It was the novel, specifically The Brothers Karamazov, that once and for all set me on the path toward dedicating my life to literature. Only recently has poetry come to occupy a similarly sacred space as the novel in my outlook. This delay is not due to any prejudice on my part, but more to a simple lack of sufficient exposure.
The main catalyst for this awakening was John Ashbery’s “Self-Portrait in a Convex Mirror.” When I first encountered it, I had been studying Pynchon, Barth, DeLillo, and David Foster Wallace. Namely, practitioners of the massive, whose major works will undoubtedly stand as monuments to our historical and cultural moment. “Self-Portrait” is one such undertaking.
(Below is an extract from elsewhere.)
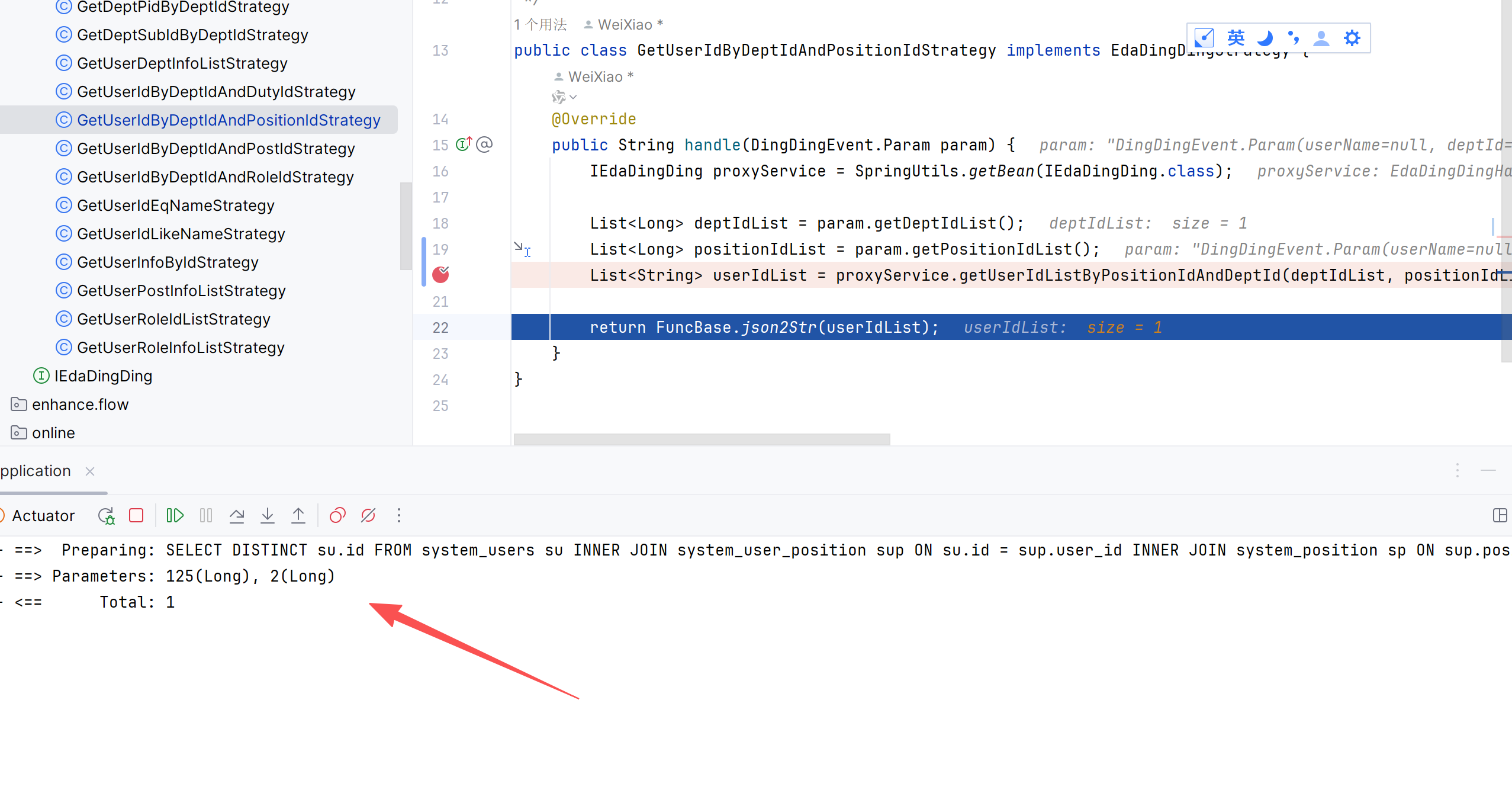Click the implements gutter icon on line 15
The width and height of the screenshot is (1512, 809).
pyautogui.click(x=464, y=145)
The sheer philosophical, epistemological, formal and emotional scope exhilarates me every time I read it. It is a virtuosic, dynamic, and ultimately heart-wrenching meditation on self-consciousness and loss, central notions of late twentieth-century art. Like those masters of narrative I mentioned, Ashbery causes me to pause and reflect with awed humility that I could never do what he did in this poem.
Gratifying to see you’ve crossed over to the other side:) Poetry, Ashbery’s and others, rewards patience and concentration: two qualities which, given my brief experience with you, I suspect you possess in abundance. Wishing you many more happy discoveries!